Mais lorsque l'on voit ce qui se passe aux Etats-Unis où un Américain sur deux a des actions en Bourse, et lorsqu'on entend J. Chirac qui veut instaurer des fonds de pension à la française, on se demande si jouer sa retraite à la Bourse n'est pas dangereux ?
- "Les fonds de pension ou l'épargne-retraite basés sur des valeurs mobilières ne sont pas basés que sur des actions, et notamment les actions les plus volatiles. Ce sont souvent des actions "père de famille" pour une partie, ce sont beaucoup d'obligations.
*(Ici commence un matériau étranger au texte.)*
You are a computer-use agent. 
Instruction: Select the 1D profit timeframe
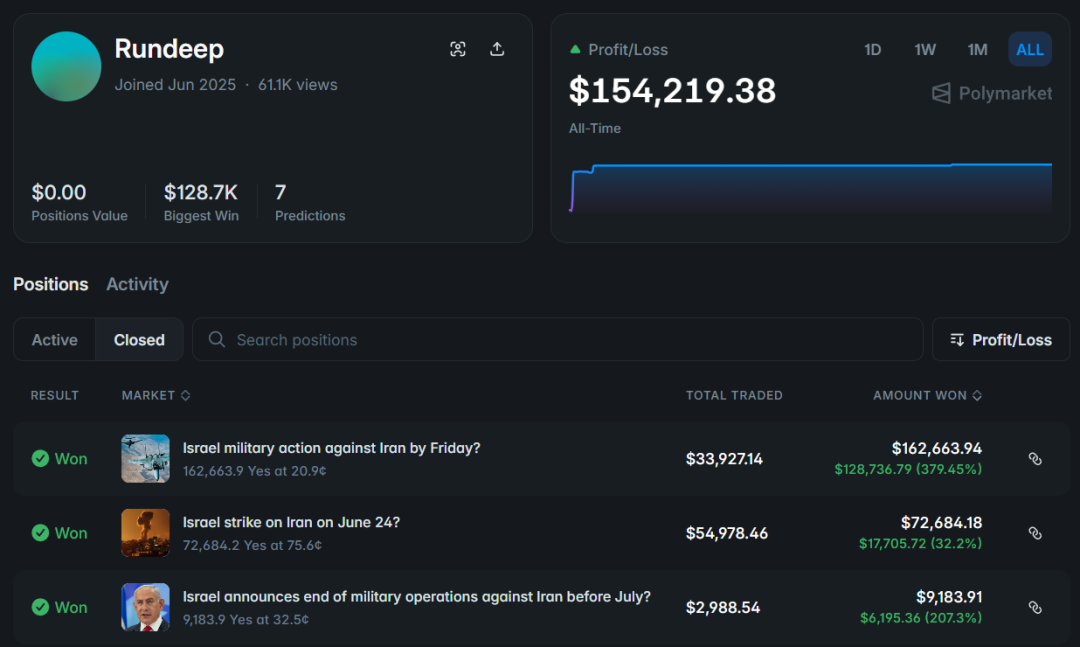pyautogui.click(x=872, y=49)
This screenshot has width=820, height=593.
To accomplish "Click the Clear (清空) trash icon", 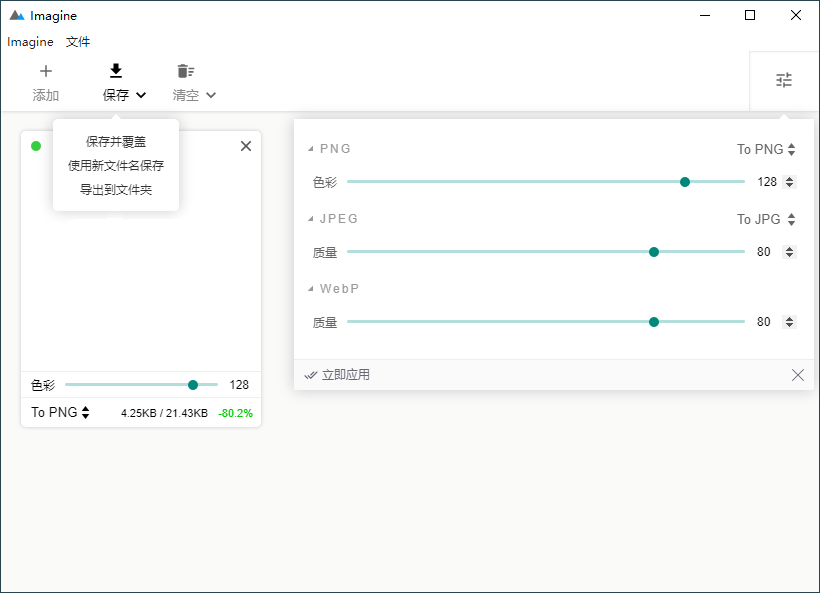I will point(185,71).
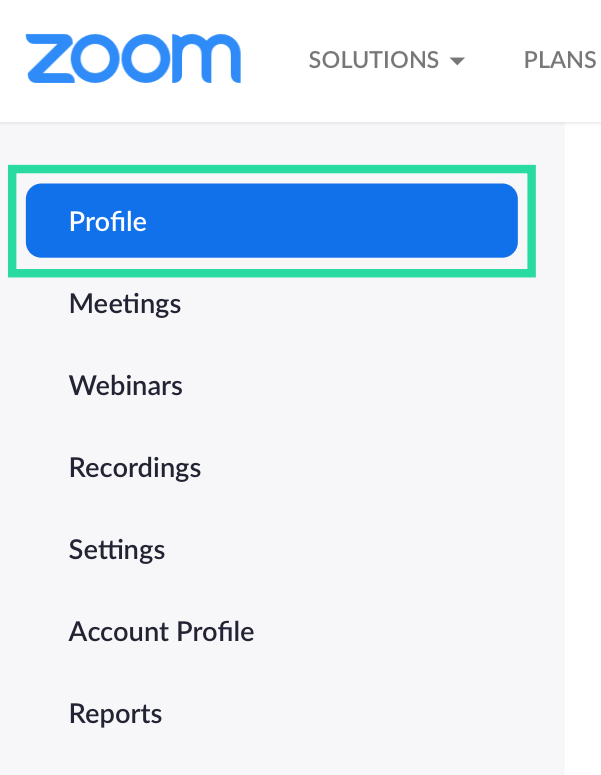This screenshot has height=775, width=601.
Task: Click the Zoom logo
Action: click(x=133, y=59)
Cela peut également être des instruments monétaires qui sont également plus stables. C'est le panier de tous ces produits qui fait une certaine stabilité. Bien sûr, on préfère que cela monte plutôt que cela ne descende, mais sur une longue durée, de toute façon, ces valeurs mobilières - le passé nous le démontre - ont toujours été en augmentation. Et aujourd'hui, les retraites des Américains, basées sur ces fonds de pension, ne sont pas, à ma connaissance, menacées, lorsque la gestion a été saine. C'est conjoncturel, ce n'est pas structurel."
Dans l'actualité, il y a également la hausse de l'essence. Cela a augmenté de deux centimes environ pour le prix du Super 95. Je ne comprends pas très bien : d'un côté, les impôts baissent ; et de l'autre, il y a l'augmentation de l'essence, l'augmentation de la SNCF, l'augmentation des prix de la RATP, EDF, GDF, France Télécom... Alors, vous nous donnez quelque chose et vous le reprenez derrière ?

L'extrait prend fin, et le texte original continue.